> **EXERCISE PROMPT**: Copy out the part of the listing that opens with the line containing "What do you see at coordinates (186, 98)" and closes with the line containing "Describe the element", reproducing those lines exactly and without the pictures.
—————
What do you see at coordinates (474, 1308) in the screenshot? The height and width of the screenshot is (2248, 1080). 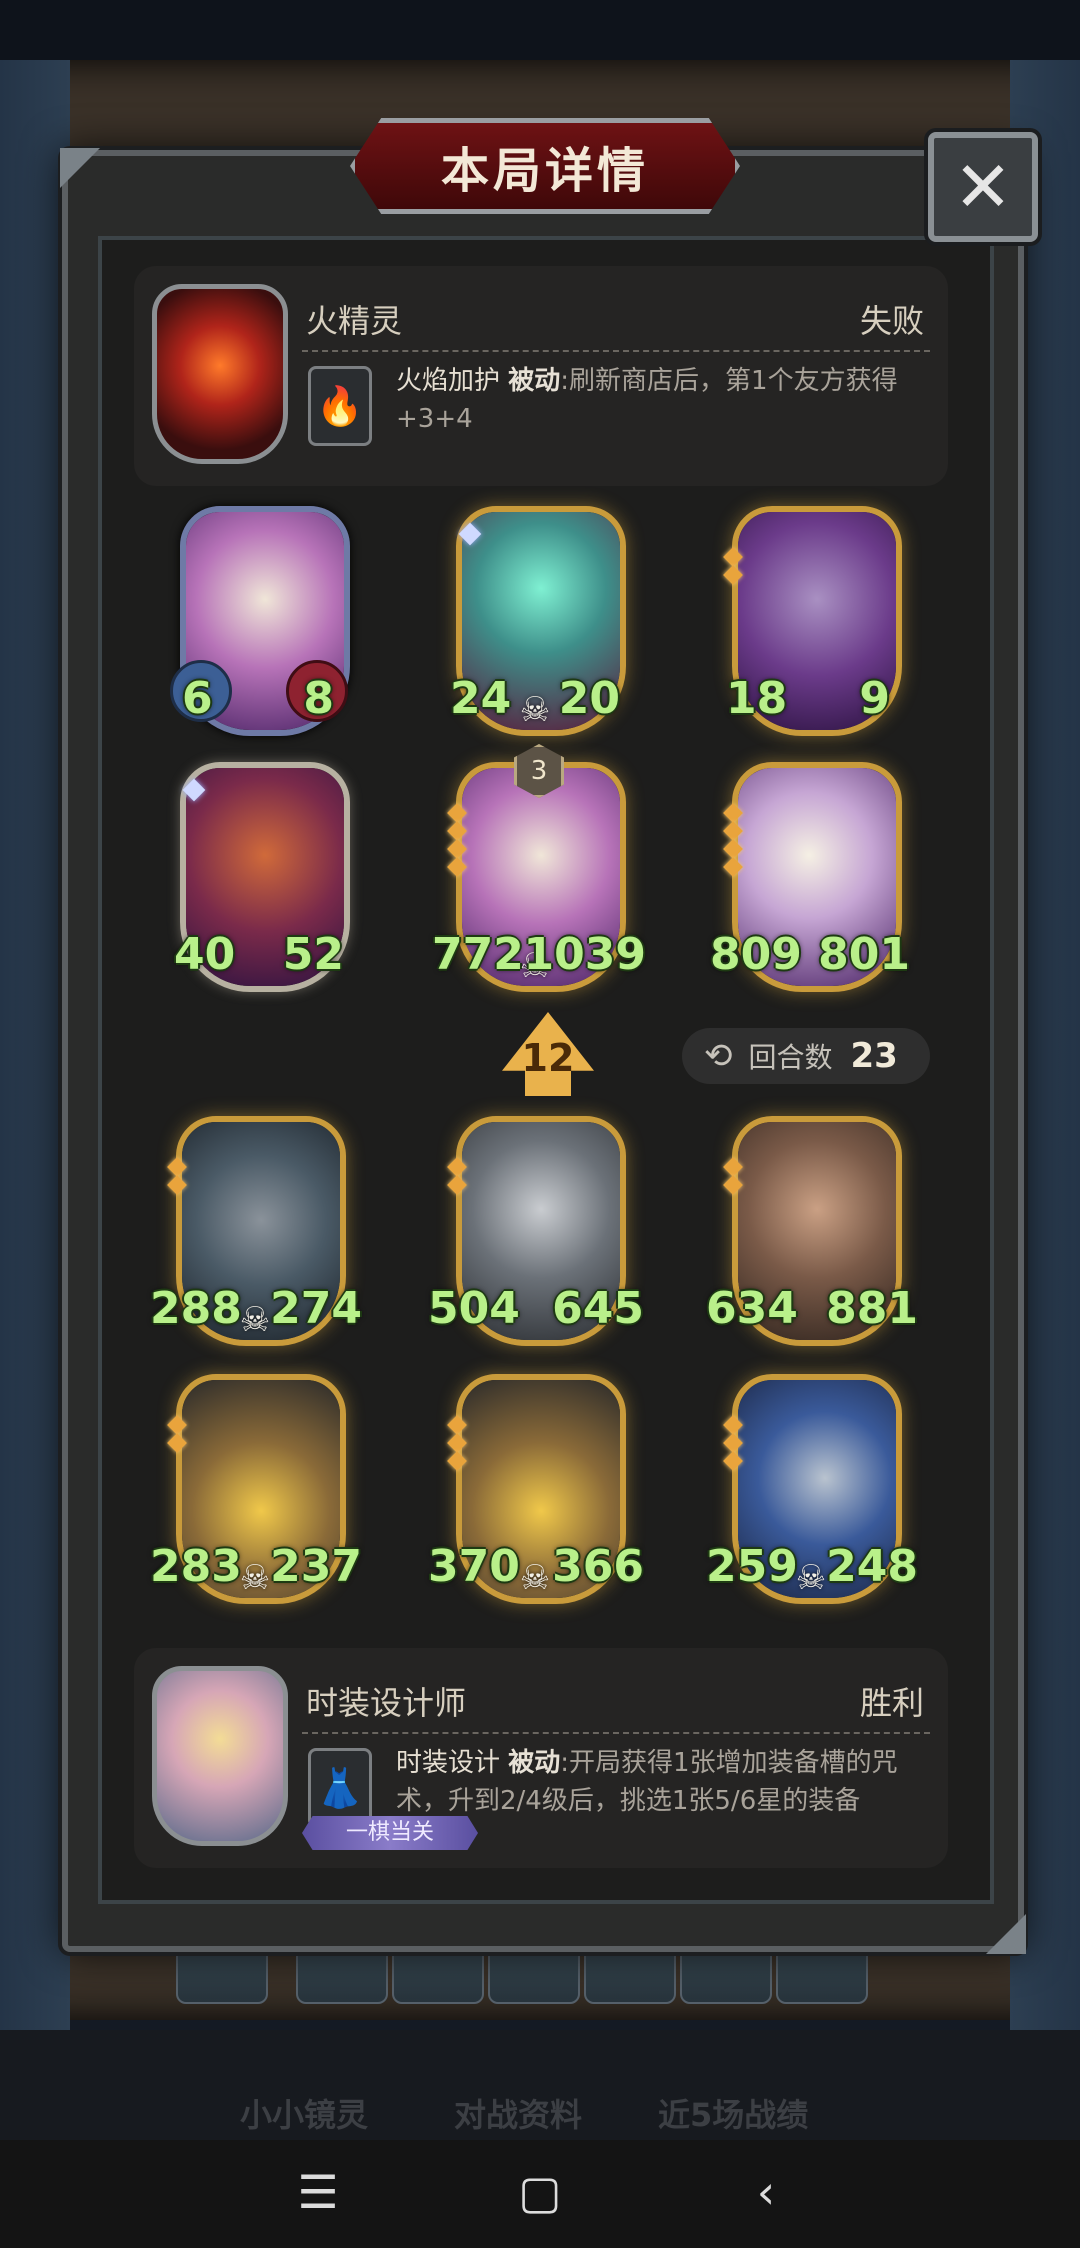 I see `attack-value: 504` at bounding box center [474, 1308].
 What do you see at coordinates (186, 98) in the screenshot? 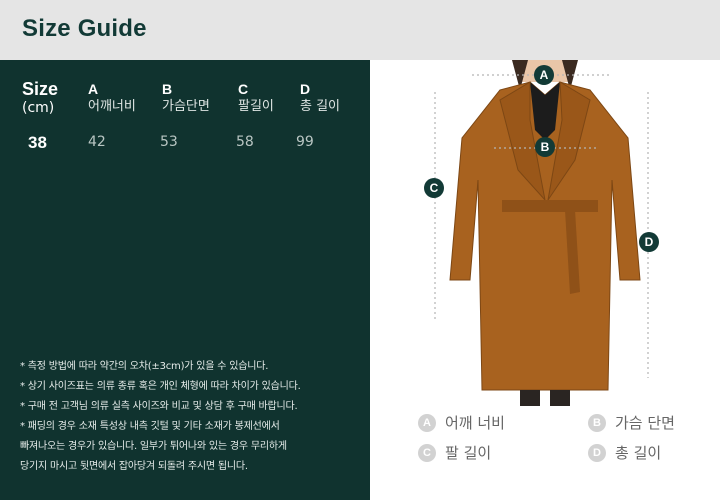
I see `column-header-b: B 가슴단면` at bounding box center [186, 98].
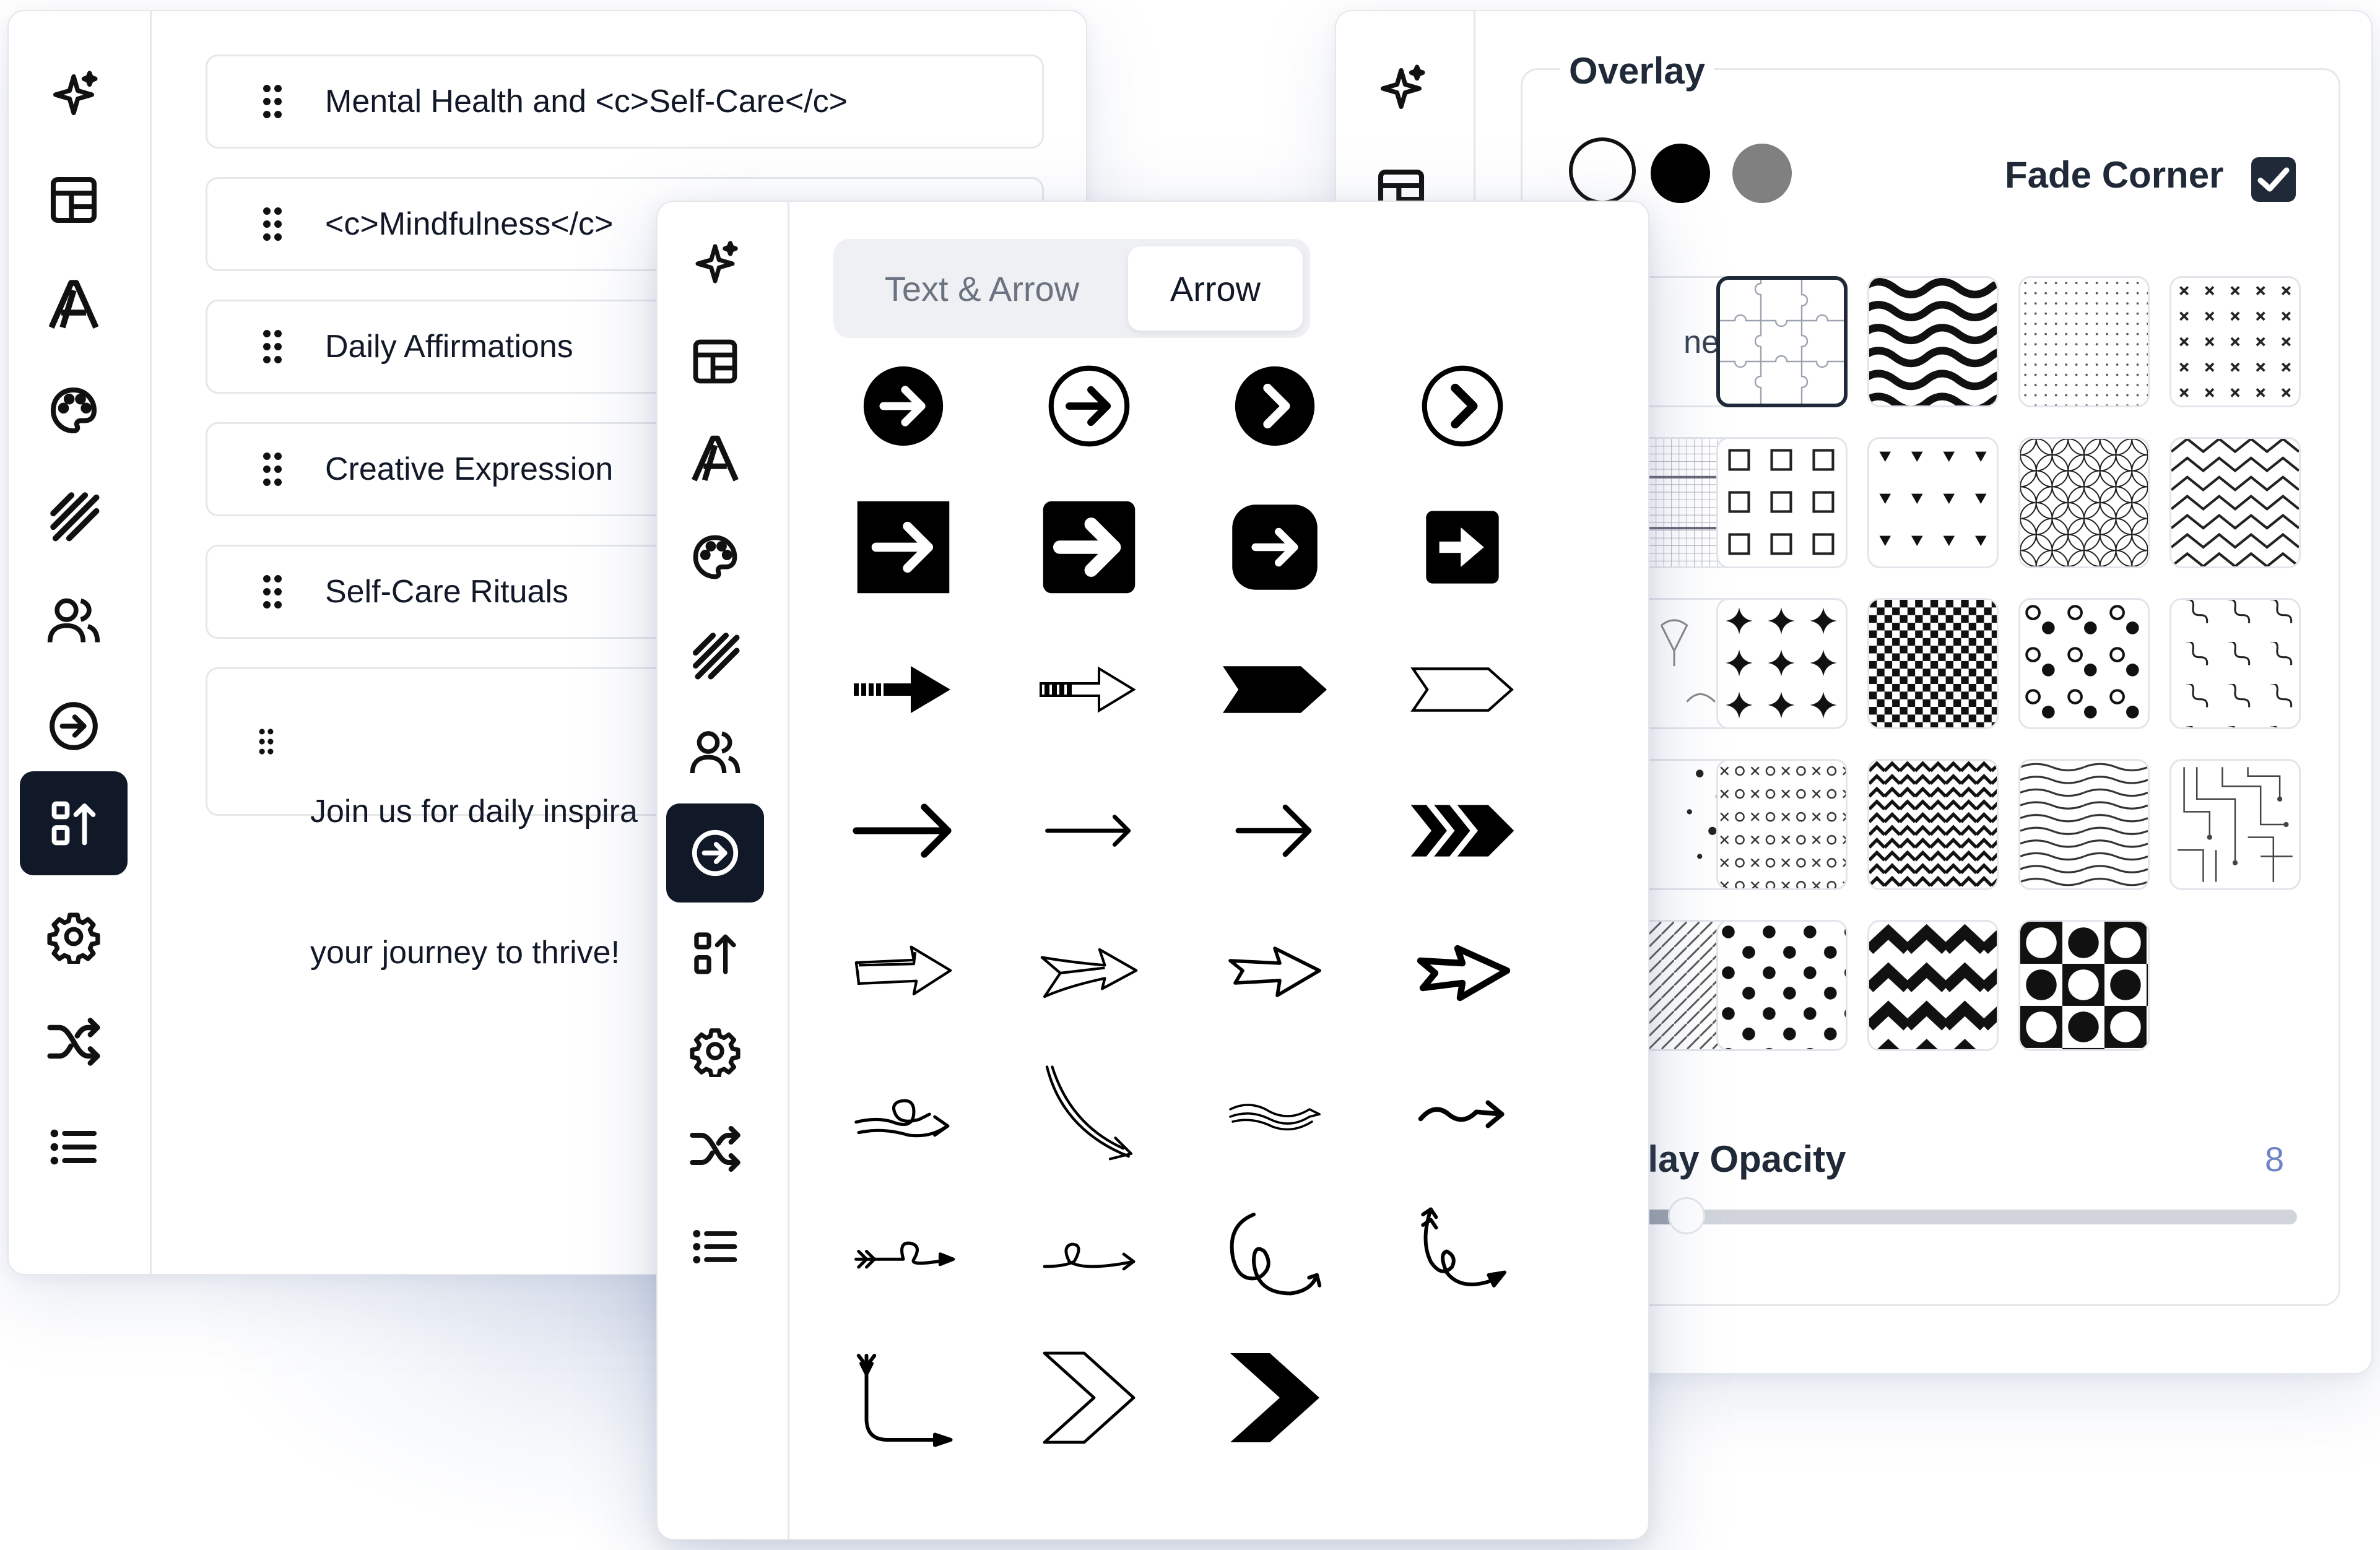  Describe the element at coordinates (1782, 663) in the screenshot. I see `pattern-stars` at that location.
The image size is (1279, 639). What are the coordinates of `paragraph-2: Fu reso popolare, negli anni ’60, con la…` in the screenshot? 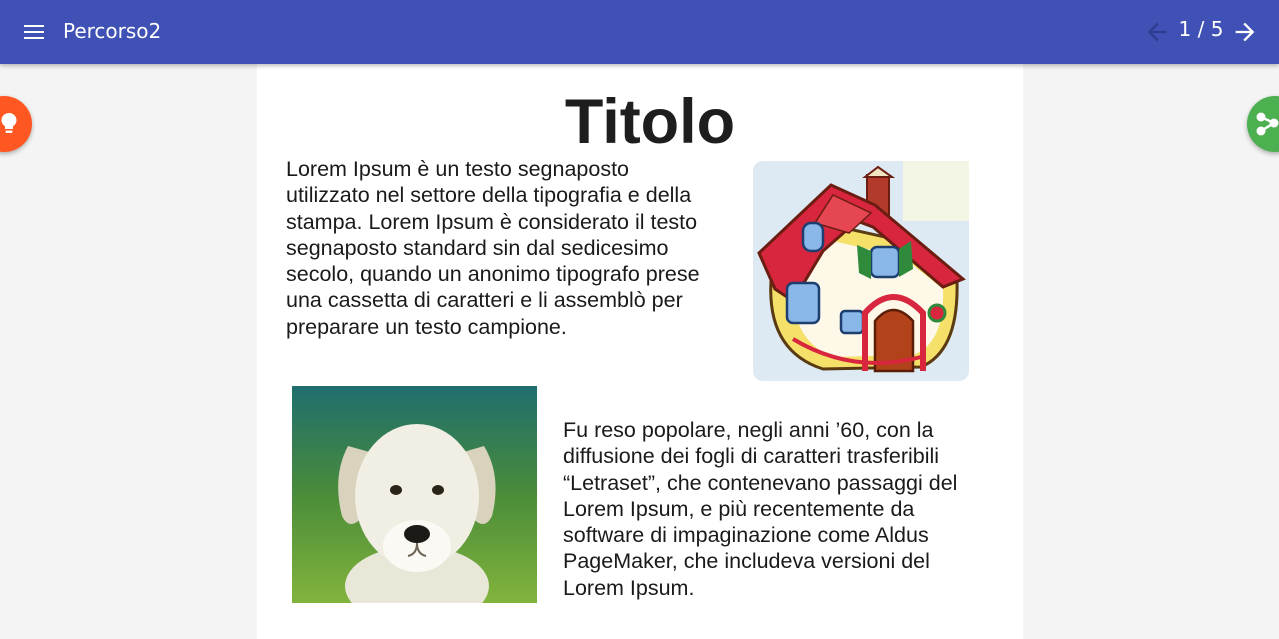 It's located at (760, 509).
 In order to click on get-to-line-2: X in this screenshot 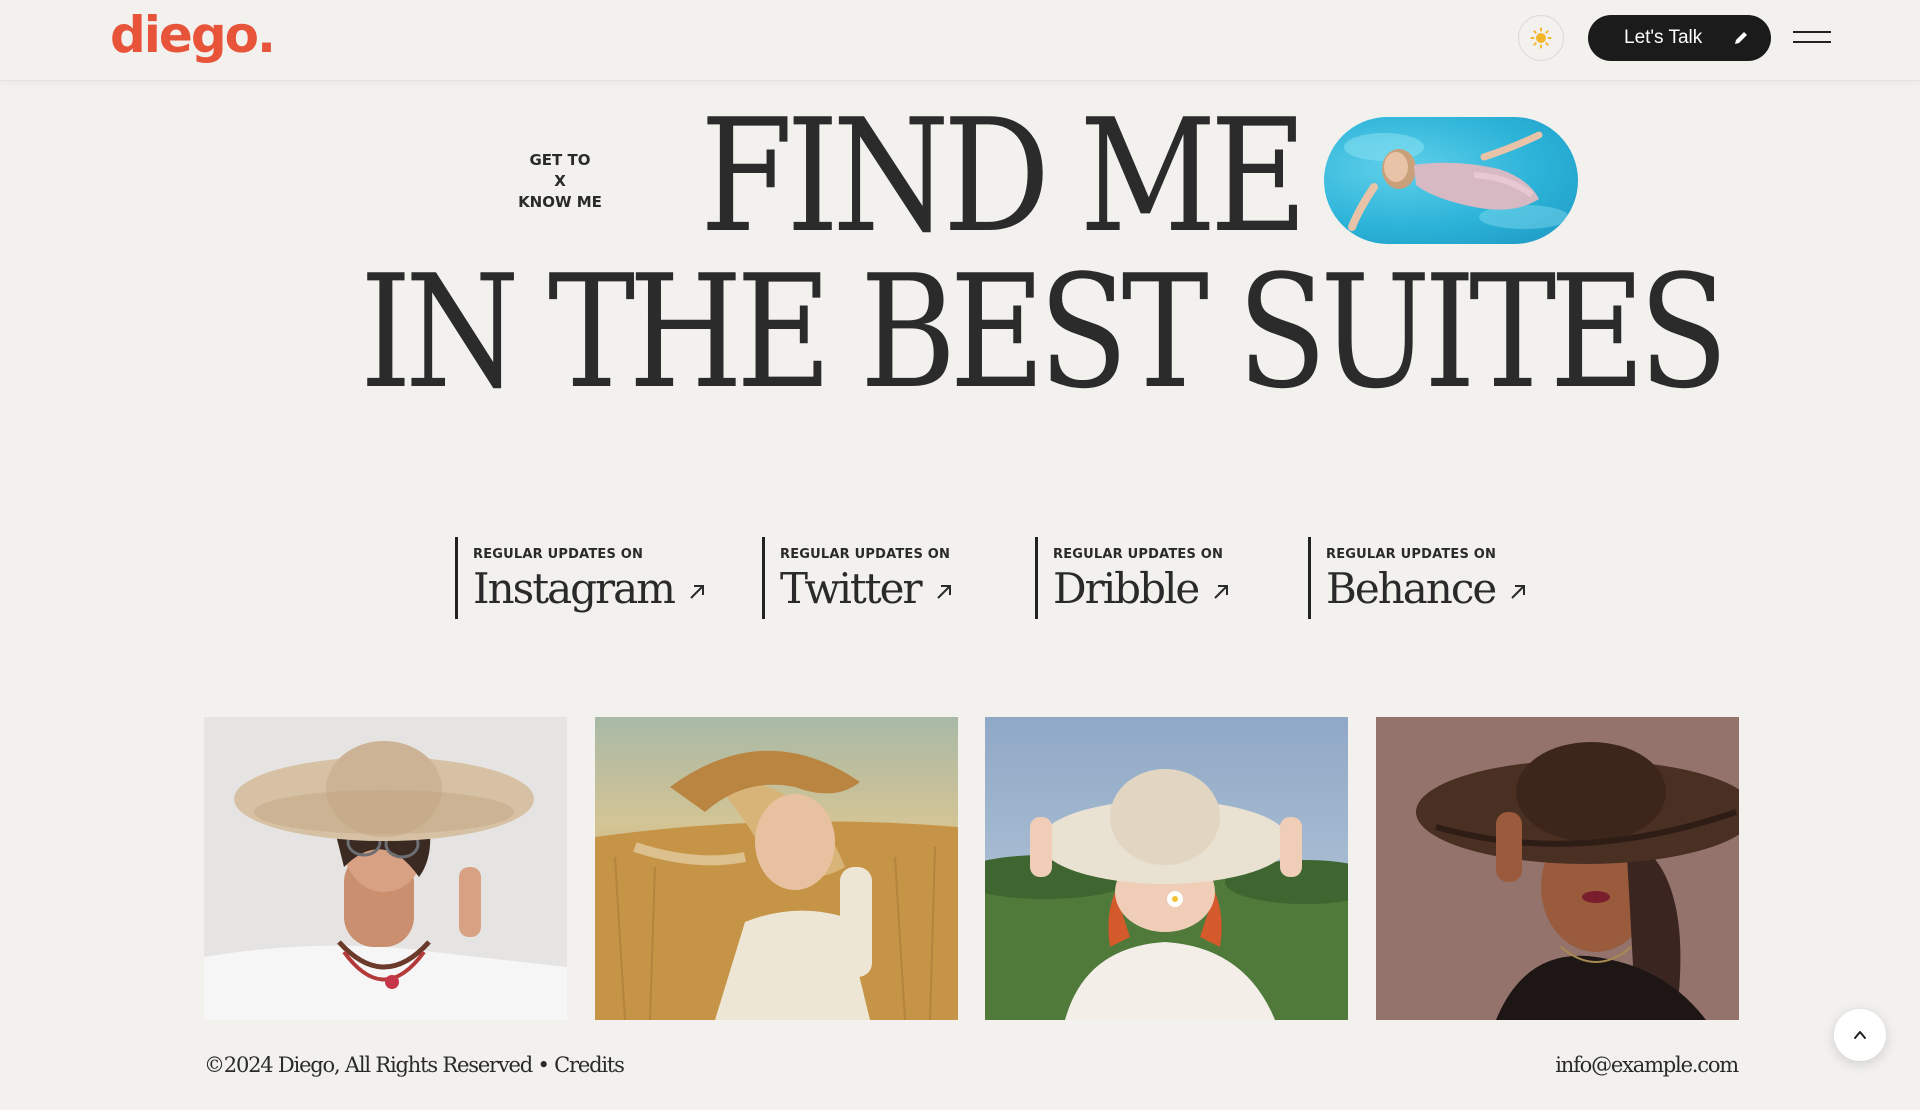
—————
> **EXPECTED ANSWER**:
 What do you see at coordinates (186, 98) in the screenshot? 
I see `column-header-b: B 가슴단면` at bounding box center [186, 98].
  Describe the element at coordinates (1782, 663) in the screenshot. I see `pattern-stars` at that location.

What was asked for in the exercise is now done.